* [WORK ORDER]
Exactly the lines from the opening of the data through the line containing "Task: Click the green 화면 공유 share screen icon" should be reproduced, please, with nothing added.

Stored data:
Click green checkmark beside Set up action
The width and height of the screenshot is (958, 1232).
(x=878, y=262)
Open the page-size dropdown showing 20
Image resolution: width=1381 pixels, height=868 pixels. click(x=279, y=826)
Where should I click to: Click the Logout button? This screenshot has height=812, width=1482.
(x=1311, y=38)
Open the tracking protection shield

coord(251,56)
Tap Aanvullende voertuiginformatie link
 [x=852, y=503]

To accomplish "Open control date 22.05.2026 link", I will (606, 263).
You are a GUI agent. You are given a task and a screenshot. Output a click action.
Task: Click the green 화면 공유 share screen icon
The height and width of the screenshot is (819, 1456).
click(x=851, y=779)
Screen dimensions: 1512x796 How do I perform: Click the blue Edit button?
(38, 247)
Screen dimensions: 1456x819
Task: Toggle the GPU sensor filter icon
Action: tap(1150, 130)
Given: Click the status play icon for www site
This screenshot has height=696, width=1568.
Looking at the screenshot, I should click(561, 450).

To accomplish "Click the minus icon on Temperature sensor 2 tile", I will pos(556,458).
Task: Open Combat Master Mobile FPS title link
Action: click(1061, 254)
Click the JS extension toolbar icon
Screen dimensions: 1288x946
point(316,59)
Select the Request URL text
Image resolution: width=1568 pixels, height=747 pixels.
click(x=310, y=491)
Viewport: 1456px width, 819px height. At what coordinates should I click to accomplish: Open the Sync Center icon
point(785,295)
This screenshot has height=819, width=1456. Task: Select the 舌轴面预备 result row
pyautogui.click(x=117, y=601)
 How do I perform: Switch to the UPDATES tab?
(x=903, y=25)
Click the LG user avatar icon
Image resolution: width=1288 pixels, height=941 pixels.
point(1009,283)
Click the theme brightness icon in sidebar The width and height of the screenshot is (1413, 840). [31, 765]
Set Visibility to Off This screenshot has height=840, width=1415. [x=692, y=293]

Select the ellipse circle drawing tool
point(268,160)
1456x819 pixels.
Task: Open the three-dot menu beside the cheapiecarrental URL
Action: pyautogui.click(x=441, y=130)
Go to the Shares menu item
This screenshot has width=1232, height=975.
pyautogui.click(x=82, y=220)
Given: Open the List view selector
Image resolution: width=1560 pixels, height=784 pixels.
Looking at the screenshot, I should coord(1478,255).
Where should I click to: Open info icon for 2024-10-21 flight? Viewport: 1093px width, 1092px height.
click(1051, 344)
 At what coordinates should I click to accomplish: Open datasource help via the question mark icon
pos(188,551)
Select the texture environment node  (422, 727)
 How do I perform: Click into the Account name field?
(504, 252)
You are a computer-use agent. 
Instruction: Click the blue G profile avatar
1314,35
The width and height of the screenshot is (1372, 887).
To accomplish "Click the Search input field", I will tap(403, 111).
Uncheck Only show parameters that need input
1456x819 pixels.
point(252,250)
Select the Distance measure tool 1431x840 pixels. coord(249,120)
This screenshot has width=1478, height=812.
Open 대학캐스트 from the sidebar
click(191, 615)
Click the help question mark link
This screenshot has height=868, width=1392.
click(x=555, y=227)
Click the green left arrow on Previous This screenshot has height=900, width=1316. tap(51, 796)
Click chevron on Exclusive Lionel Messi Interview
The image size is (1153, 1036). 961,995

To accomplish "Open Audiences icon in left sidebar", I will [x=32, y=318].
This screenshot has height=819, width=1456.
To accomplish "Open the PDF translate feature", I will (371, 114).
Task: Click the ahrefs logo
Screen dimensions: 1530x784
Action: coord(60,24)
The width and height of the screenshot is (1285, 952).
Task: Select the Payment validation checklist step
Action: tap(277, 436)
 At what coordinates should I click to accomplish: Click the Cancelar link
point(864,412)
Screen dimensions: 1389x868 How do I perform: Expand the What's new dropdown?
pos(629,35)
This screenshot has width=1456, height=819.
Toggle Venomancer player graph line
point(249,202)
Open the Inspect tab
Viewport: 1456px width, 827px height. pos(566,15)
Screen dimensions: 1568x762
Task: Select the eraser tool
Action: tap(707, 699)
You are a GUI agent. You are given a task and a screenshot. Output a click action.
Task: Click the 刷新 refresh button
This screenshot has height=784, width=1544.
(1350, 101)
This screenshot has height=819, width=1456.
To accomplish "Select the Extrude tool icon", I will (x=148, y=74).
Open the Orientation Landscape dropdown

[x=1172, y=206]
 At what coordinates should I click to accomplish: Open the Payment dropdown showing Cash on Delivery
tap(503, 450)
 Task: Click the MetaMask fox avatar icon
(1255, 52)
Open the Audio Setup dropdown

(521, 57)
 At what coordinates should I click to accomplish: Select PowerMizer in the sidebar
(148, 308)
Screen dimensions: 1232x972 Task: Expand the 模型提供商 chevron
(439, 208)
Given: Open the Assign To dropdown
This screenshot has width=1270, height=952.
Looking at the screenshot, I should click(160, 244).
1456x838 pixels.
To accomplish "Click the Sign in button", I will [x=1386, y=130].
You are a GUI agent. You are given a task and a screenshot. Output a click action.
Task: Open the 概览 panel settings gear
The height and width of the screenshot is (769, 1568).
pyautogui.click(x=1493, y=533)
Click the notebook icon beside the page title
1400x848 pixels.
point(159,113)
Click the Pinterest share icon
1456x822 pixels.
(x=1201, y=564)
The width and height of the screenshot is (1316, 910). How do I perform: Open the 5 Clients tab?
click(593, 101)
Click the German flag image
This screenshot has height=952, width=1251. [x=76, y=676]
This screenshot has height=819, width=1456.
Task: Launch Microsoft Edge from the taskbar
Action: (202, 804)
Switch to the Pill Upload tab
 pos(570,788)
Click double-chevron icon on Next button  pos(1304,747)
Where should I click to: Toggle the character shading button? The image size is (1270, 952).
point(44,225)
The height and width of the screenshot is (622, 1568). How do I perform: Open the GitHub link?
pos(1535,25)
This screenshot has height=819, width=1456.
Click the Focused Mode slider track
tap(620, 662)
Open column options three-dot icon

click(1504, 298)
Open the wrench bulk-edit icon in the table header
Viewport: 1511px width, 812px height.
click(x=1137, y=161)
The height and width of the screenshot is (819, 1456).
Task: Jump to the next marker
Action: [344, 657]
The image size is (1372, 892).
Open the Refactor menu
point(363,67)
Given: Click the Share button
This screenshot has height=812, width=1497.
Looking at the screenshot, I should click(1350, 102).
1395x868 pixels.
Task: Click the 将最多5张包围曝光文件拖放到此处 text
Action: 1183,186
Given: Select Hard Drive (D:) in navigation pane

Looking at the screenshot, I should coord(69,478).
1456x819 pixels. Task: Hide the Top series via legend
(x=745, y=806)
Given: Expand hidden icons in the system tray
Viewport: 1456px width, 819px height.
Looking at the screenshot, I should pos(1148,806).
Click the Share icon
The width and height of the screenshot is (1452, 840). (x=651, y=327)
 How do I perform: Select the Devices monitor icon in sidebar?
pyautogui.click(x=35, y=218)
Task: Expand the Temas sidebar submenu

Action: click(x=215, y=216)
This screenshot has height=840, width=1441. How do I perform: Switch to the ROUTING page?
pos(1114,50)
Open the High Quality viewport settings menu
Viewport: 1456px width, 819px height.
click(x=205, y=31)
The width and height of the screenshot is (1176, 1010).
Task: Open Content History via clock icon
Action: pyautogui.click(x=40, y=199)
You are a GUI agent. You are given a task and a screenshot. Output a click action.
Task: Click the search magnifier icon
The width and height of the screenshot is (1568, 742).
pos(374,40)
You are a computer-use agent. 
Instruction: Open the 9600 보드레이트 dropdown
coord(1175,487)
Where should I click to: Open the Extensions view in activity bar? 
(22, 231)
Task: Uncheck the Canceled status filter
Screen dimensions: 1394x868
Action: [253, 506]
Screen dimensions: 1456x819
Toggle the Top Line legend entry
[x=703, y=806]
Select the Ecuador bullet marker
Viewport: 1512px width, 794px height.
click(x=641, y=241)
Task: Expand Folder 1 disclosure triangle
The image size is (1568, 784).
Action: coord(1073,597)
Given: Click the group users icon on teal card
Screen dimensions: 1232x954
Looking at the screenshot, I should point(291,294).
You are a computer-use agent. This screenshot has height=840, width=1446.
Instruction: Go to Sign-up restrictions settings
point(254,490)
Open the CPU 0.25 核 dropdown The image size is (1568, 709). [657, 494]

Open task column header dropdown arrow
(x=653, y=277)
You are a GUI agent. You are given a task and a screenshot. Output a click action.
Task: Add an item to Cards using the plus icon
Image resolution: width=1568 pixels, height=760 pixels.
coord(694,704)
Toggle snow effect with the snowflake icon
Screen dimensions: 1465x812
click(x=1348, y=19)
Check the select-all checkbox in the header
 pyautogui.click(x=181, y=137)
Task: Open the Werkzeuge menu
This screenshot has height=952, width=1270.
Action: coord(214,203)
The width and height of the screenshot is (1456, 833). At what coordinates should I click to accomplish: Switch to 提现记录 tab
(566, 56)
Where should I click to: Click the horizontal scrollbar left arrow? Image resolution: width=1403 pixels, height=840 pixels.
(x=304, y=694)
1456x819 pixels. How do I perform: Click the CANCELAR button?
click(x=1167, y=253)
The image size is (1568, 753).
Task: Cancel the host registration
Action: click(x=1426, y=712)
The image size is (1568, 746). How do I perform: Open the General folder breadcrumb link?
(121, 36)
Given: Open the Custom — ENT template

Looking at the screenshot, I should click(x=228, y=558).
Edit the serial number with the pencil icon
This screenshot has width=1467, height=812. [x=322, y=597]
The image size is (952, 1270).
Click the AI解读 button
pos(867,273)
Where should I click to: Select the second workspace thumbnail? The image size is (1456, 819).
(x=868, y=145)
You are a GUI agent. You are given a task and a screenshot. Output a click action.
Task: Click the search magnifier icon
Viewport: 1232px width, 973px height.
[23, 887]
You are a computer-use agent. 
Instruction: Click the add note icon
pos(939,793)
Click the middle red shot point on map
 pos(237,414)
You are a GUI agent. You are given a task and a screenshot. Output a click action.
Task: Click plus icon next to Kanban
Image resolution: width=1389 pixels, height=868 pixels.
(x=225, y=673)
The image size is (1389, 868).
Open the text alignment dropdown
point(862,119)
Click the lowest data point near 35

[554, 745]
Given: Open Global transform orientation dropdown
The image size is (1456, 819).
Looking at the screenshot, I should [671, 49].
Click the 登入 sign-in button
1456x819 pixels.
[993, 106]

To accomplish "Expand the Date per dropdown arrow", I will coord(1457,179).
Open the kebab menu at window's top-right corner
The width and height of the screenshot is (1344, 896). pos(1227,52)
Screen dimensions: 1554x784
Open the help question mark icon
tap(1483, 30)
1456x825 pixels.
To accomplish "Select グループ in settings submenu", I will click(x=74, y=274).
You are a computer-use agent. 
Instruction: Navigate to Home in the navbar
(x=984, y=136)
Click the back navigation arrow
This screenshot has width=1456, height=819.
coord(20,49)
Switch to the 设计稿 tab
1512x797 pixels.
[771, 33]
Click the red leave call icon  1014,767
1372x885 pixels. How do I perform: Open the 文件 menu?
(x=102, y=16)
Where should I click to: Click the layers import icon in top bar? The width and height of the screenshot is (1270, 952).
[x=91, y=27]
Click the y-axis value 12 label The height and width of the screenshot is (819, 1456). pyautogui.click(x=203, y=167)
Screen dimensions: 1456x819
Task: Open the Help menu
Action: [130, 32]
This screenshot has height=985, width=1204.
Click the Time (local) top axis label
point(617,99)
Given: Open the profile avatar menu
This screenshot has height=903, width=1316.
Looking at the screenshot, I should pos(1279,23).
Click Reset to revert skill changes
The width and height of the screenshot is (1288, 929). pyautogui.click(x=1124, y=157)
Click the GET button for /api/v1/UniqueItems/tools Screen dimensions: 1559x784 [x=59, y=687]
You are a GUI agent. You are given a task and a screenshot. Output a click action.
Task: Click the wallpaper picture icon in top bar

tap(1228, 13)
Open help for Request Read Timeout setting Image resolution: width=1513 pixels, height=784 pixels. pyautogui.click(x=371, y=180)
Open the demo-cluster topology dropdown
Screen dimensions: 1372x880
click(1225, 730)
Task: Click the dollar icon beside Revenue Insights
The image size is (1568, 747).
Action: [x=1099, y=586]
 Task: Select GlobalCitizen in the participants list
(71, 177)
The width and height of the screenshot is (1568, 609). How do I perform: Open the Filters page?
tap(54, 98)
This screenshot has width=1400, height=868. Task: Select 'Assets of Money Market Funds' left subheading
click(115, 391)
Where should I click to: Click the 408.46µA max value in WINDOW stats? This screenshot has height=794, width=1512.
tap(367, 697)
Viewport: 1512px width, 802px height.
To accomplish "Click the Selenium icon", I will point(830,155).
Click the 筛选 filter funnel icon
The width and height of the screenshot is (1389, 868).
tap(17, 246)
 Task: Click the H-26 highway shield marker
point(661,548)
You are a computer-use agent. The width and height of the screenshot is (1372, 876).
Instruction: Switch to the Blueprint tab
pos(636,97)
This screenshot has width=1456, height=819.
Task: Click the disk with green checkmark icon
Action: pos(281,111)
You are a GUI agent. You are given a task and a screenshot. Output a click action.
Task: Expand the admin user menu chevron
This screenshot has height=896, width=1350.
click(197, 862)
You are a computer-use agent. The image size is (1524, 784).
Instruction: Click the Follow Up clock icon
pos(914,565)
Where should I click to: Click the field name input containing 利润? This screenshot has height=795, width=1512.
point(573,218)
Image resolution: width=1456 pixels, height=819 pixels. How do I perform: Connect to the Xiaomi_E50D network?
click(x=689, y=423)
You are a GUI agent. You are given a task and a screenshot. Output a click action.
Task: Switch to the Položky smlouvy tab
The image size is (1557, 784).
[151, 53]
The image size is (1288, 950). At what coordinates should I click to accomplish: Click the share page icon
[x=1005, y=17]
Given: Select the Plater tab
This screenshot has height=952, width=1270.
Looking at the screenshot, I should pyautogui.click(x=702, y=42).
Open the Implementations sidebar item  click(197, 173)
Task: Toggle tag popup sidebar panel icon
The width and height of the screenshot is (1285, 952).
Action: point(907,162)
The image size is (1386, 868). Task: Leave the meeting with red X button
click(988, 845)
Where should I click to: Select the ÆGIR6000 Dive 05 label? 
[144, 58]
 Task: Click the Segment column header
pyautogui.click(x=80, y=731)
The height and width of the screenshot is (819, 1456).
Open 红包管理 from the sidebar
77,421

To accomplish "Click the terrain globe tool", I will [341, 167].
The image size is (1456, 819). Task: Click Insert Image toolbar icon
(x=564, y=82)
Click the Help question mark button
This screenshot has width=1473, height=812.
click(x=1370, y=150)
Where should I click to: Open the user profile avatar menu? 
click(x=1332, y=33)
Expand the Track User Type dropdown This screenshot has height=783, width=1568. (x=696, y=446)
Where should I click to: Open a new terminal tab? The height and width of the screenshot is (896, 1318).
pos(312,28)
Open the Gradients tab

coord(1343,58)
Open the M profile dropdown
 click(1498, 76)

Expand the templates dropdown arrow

* [TASK OUTPUT]
Click green checkmark beside Set up action
The width and height of the screenshot is (958, 1232).
(x=878, y=262)
Open the page-size dropdown showing 20
Image resolution: width=1381 pixels, height=868 pixels. click(x=279, y=826)
Where should I click to: Click the Logout button? This screenshot has height=812, width=1482.
(x=1311, y=38)
Open the tracking protection shield

coord(251,56)
Tap Aanvullende voertuiginformatie link
 [x=852, y=503]

To accomplish "Open control date 22.05.2026 link", I will (606, 263).
You are a GUI agent. You are given a task and a screenshot. Output a click action.
Task: Click the green 화면 공유 share screen icon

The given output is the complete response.